The Data Shows a Cooldown, But the Pressure Remains High

At first glance, the numbers offer hope. After years of turbulence—both economic and emotional—Georgia’s early-stage foreclosure activity appears to be veering away from the highs of the past two years. In 2023, the state reported a staggering 20,799 homes in pre-foreclosure, a dramatic increase from the pandemic-era lows of 2020 to 2022. Filings dipped slightly in 2024 to 13,399, and with 5,199 properties recorded through May 2025, the state appears on track to finish the year even lower.

The story told by the data is one of moderation following a frenetic period. But moderation doesn’t equal relief—not when you speak to the people living through it.

“We’re Just Trying to Keep the Lights On”

In the Atlanta suburbs, Diane Williams, a 58-year-old single grandmother, has been holding on by a thread since the start of the year. She took out a second mortgage on her modest split-level home in 2021 to cover medical bills for her daughter, who later passed away. Now raising two grandchildren on a part-time cashier’s wages and a dwindling savings account, she received her first Notice of Default in March.

“I’ve lived in this house for 31 years. It’s not just a place, it’s my life,” Diane said, dabbing her eyes as she sorted past-due utility bills piled on her kitchen table. “They tell you to get help, but help is waiting on a callback while your house is on the line.”

The drop in statewide filings doesn’t mean people like Diane are feeling the effects.

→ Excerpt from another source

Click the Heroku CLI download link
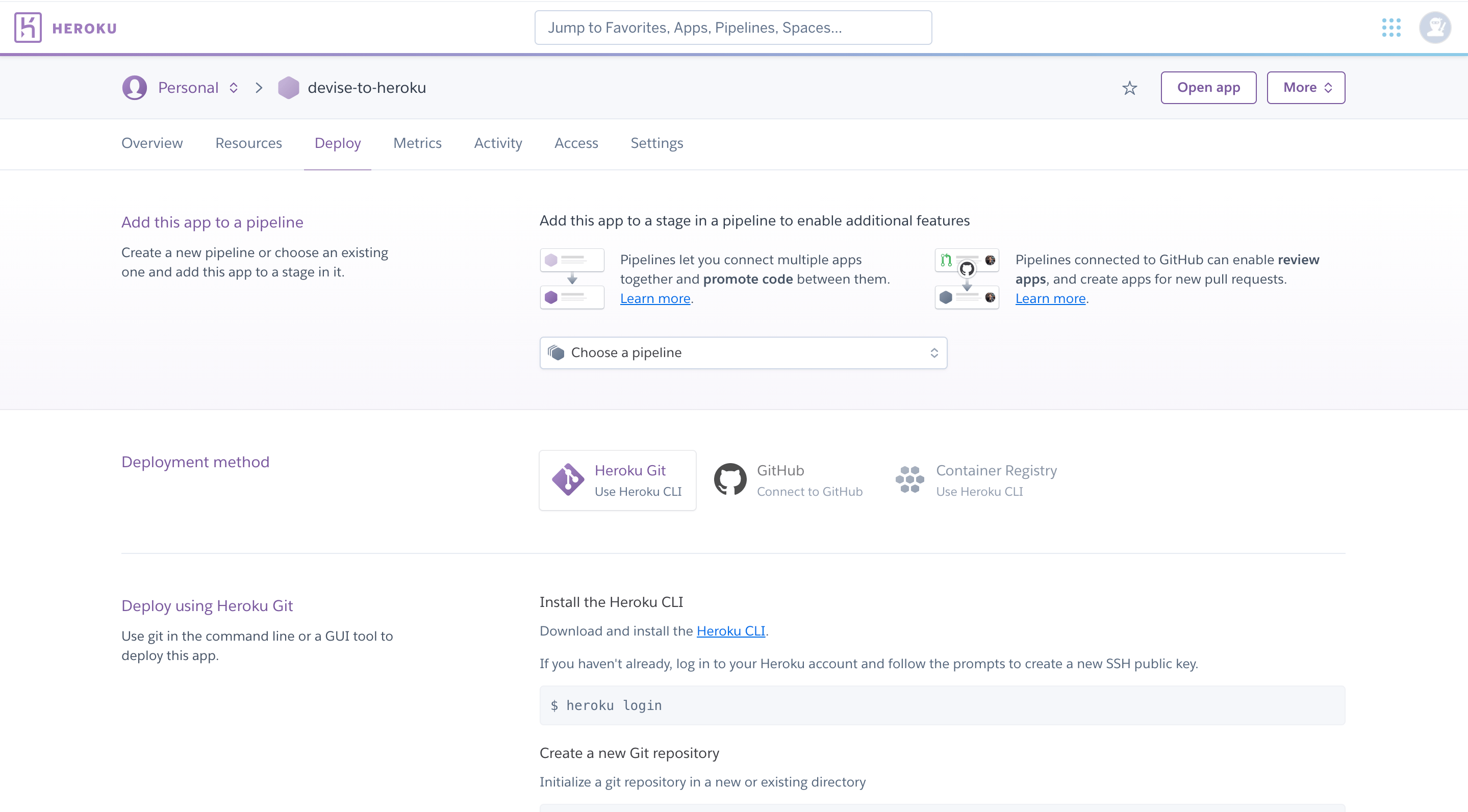Screen dimensions: 1468x812 tap(731, 631)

The financial cushions that once protected homeowners early in the decade—stimulus checks, eviction moratoriums, mortgage forbearance programs—have disappeared. Now, budgets stretched far beyond their limits are slowly unraveling, especially for the state’s working-class and fixed-income families.

Pre-Foreclosure Trends Reflect a Changing Georgia Housing Market

The massive foreclosure waves of the Great Recession cast a long shadow over Georgia. Between 2008 and 2011, pre-foreclosure filings hovered at catastrophic levels, topping out at nearly 196,000 in 2010 alone. In that era, entire swaths of neighborhoods were rocked by a toxic combination of subprime lending, job losses, and housing overexpansion.

Post-pandemic Georgia isn’t seeing that kind of uncontrolled crash. What we’re witnessing now is something more complicated and perhaps more difficult to address—a grinding affordability crisis colliding with the limits of personal financial resilience.

Since 2023, the state’s housing market has tightened rapidly. Home prices continue to rise while inflation has eaten away at discretionary income. For homeowners on variable-rate mortgages or those who refinanced during the pandemic into low-interest loans but now face ballooning costs on necessities like healthcare, gas, and groceries, even a single missed paycheck can start a chain reaction. The result? A surge in pre-foreclosure filings in 2023 that are now gradually slowing, but not because conditions have significantly improved.

The beginning of 2025 included 5,199 pre-foreclosure filings across five months—a pace still significantly higher than pre-pandemic years like 2019, which saw only 9,313 filings over the entire year.